When working with microservices, people frequently refer to the communication between servers using the terms “upstream” or “downstream”. For example: “The upstream service reported a 400, so I had to pass a 500 on to my downstream client.” Frequently, you’ll hear people summarize the term by saying something like “upstream is towards the database, and downstream is towards the user”.
However, if you listen carefully to people in these conversations, you may begin to realize that these seemingly precise terms are not actually as precise as you thought they were. For example, a friend of mine recently wrote to me:
[To return data to my caller, my service] relies on two downstream web services for the
Account
andReservation
information.
Put another way “when my service receives a request, it then calls two other services to get the data it needs, and then returns a result.”
Why is this interesting? Note that in the first example the service being discussed was calling another service to get data, and the word “upstream” was used, while in my friend’s example, the service being discussed was calling another service and the word “downstream” was used.
I’ve spent years participating in conversations about network communication between microservices, and often people say things much more ambiguous than that. For example “Then the downstream returns 404”. Are you sure you know what the speaker meant? Naturally, you “know” what “upstream” and “downstream” mean, right? Yet, I’ve been in long meetings where the root-cause of a disagreement was simply that people understood these words differently.
But, it gets even better. I have been in conversations where a single colleague, over the course of one “paragraph,” has used “downstream” to mean opposite directions. And what term do you use when two “sibling” microservices (that is, where neither is closer or further away from either the database or the user) are talking with each other ?

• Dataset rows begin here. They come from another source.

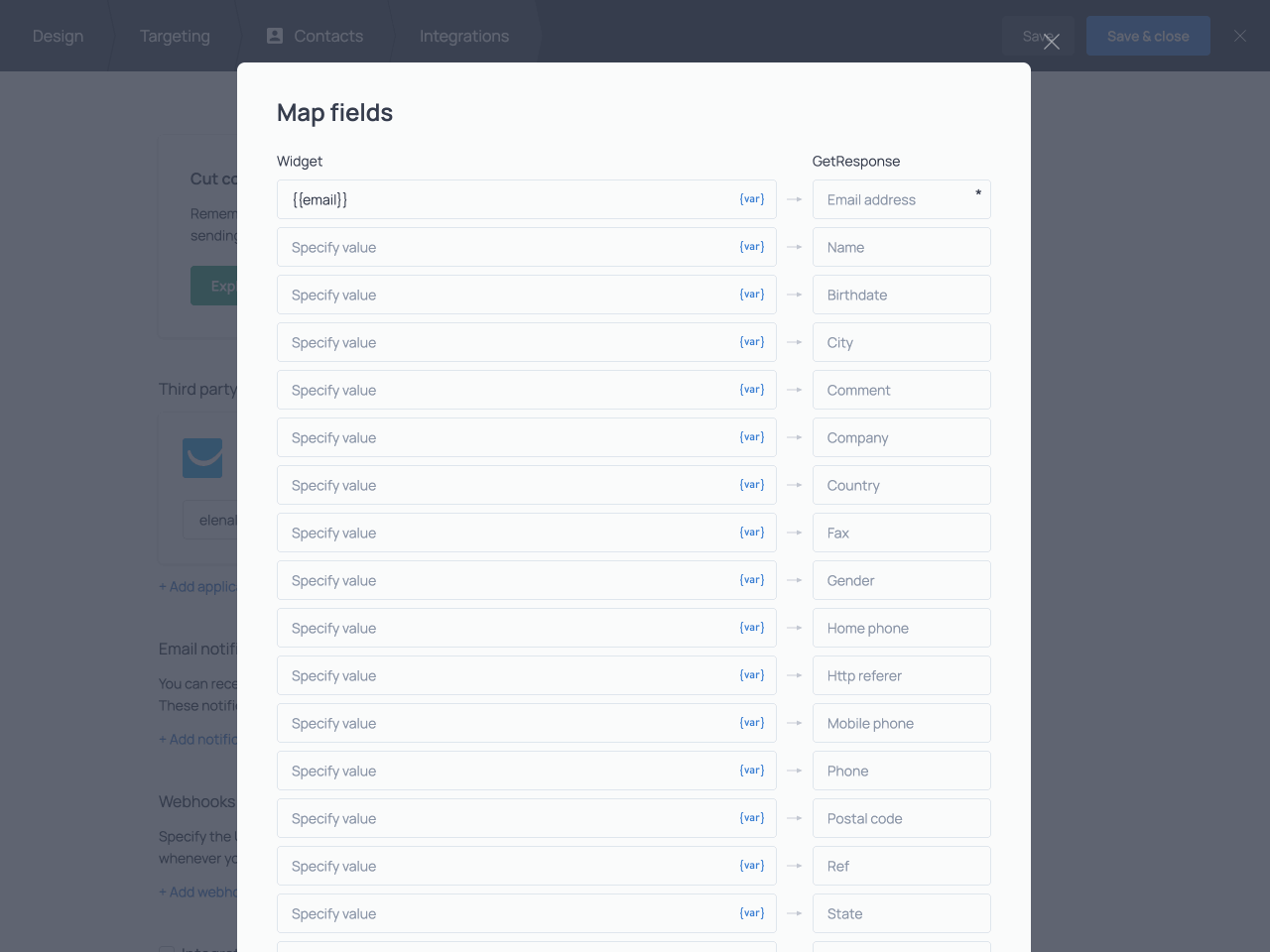This screenshot has width=1270, height=952.
Task: Open the Integrations tab
Action: pyautogui.click(x=463, y=36)
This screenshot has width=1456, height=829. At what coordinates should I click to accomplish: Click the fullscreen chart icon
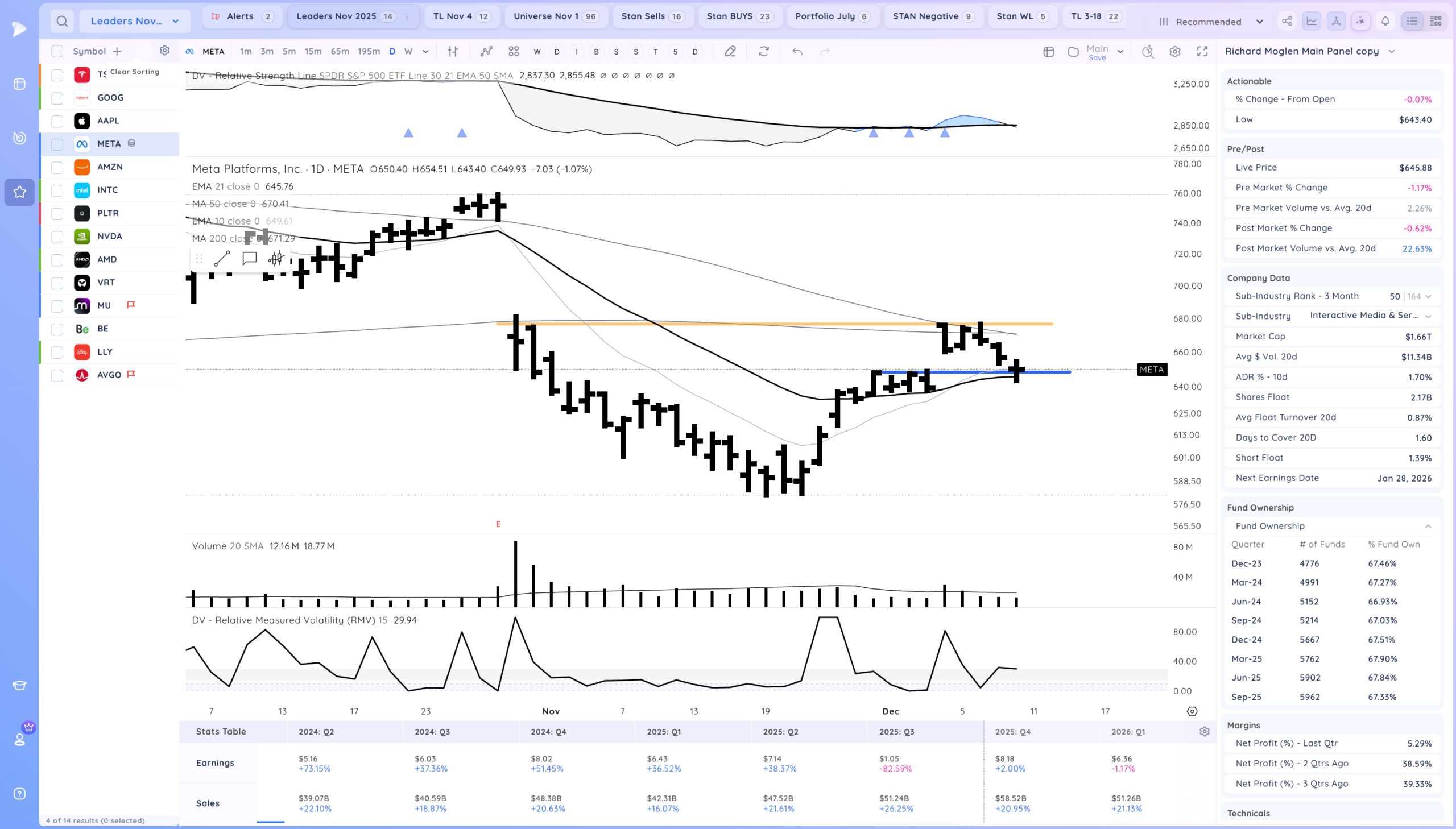(1201, 51)
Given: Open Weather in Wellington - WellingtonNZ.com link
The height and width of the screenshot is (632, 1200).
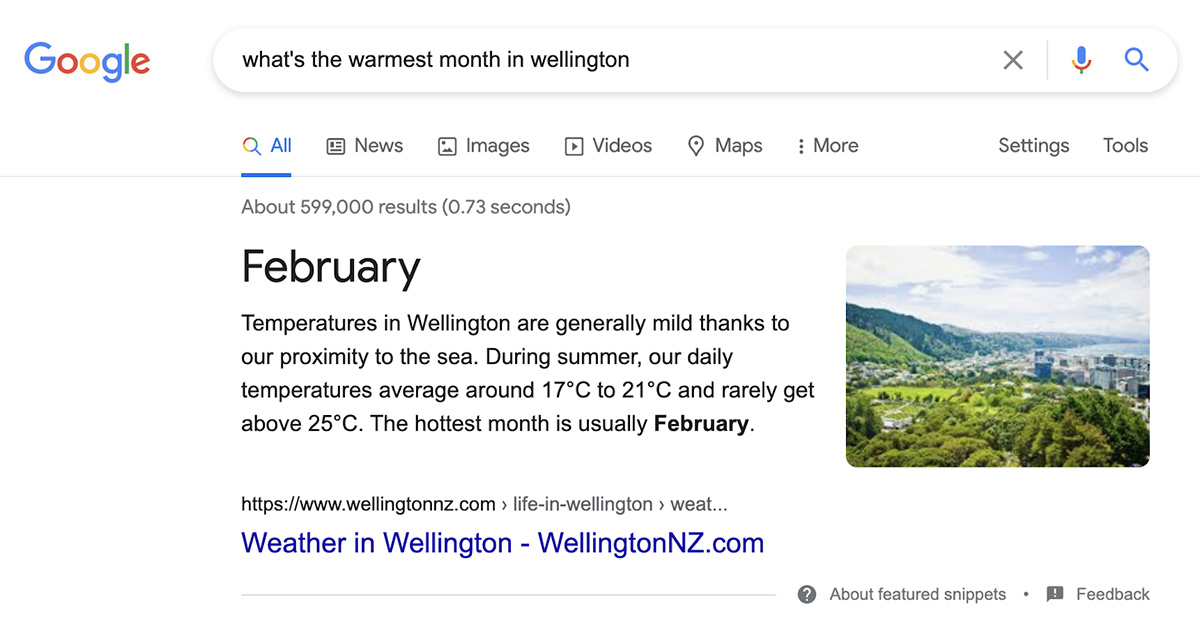Looking at the screenshot, I should tap(502, 543).
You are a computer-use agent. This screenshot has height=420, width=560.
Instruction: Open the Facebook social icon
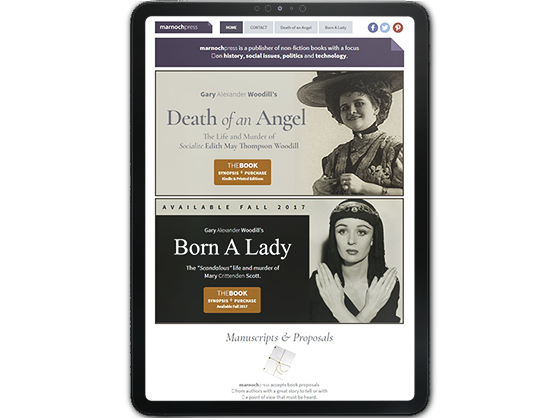coord(372,28)
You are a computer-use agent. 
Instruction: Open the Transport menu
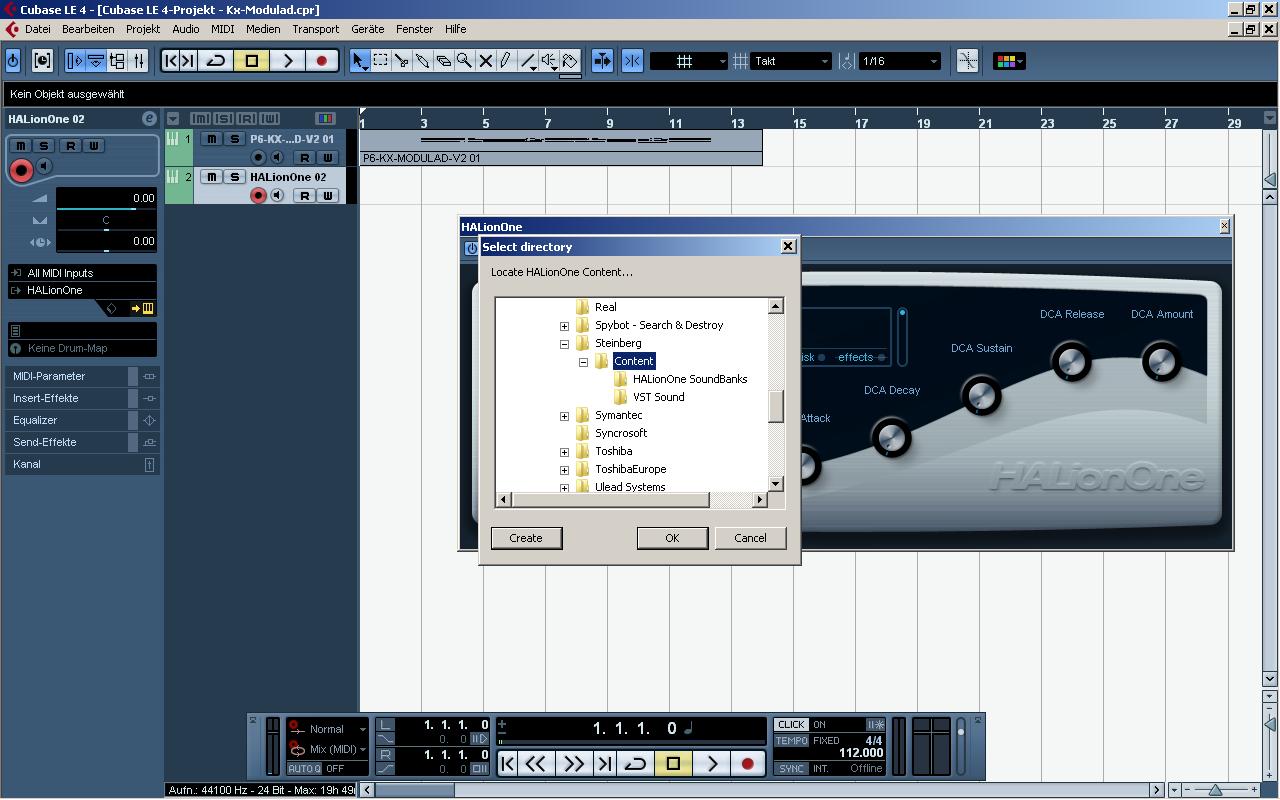click(x=315, y=29)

The point here is that “upstream” and “downstream” are actually ambiguous terms.
Maybe this ambiguity should not be that much of a surprise. In an actual stream, water flows from one point to another. But in an HTTP interaction, first data flows in one direction and then (often as part of the same request) it flows in the opposite direction. It is more like ocean tides than the flow of a stream! I think part of the problem is that in the heat of a conversation, people end up focusing on the flow of data for whichever portion of the HTTP interaction that they are talking about, rather than the “absolute” direction of data going towards or from the user.
To make my conversations less ambiguous, I’ve ended up adopting another set of terms. In this case, I always refer to the services by their roles relative to my own service. When my service is communicating with another service, it is the supporting service of my service. Put another way, my service is relying on it to support its own ability to get its job done.
Similarly, when another service is relying on my service, that service is a client of my service.
Over time, I’ve found these terms to be much less ambiguous, and they have helped me hold more precise (and more efficient) conversations. Often this even helps force me to be more explicit when I am talking with others.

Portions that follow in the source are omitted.